El clima de la obra de Lucía Laragione que se presentó en la “Sala 420” de La Plata es ominoso desde el comienzo. Dos mujeres: Nicole, la cocinera de la casa de campo; Elisa, una joven inexperta recién contratada por la dueña de casa, (Madame), aprendiz a quien Nicole deberá entrenar rigurosamente antes de irse de vacaciones. La relación desigual de poder entre ambas, es un claro ejemplo de la dialéctica hegeliana del amo y el esclavo. Nicole es vanidosa, autoritaria, despectiva, despótica, arbitraria, deliberadamente cruel. Tiene aires de superioridad, ínfulas. Elisa, por el contrario, es tímida, ingenua, sumisa, introvertida, insegura, vulnerable, presa fácil.
El ritmo de la puesta de Mariana Giovine, la directora, no da respiro. Dinámica, rica en matices, con unos cuantos oportunos toques de humor que distienden y generan risas francas. La interpretación, maratónica, un verdadero “tour de forcé”; un duelo actoral. La “Nicole” (en rigor, “Nicolasa”) de Gabriela Villalonga, es de una ferocidad estremecedora. Su lenguaje gestual y corporal, el manejo de su voz, su mirada, sus movimientos, sus silencios, la vuelven hipnótica; un personaje brutal, siniestro, sádico, que atrae y repele al mismo tiempo. Por su parte, Luciana Procaccini compone una “Elisa” en las antípodas, y habita una joven que va mutando y creciendo a lo largo de la obra, logrando así un excelente contrapunto.
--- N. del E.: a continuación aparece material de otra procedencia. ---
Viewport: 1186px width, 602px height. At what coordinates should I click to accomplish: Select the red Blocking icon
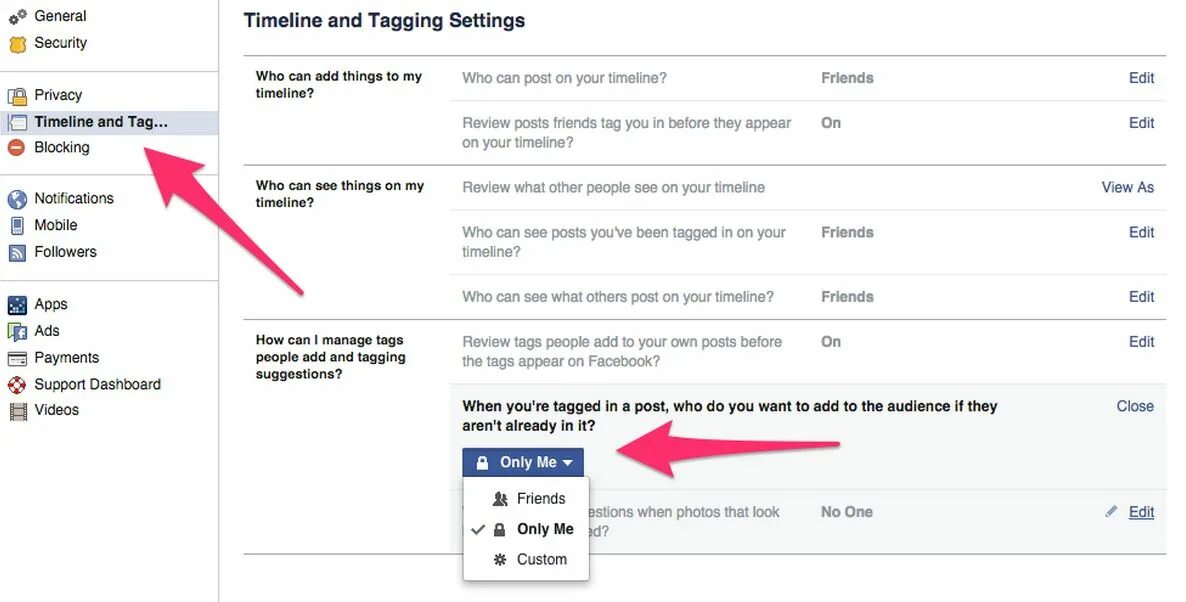point(17,147)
La escenografía, los efectos de sonido, el vestuario y la utilería, resultan aportes enriquecedores e indispensables para crear la atmósfera realista de la pieza de Laragione. El súbito desenlace de la obra corta el aliento y nos obliga a realizar una relectura de lo visto. Más allá de entretener y por momentos divertir, “Cocinando con Elisa” nos invita a reflexionar sobre dolorosas situaciones que hemos padecido en nuestro país ayer nomás. En definitiva, ésa -creo- es la función del buen teatro: salir modificado y llevarse “tarea para el hogar”. Misión cumplida.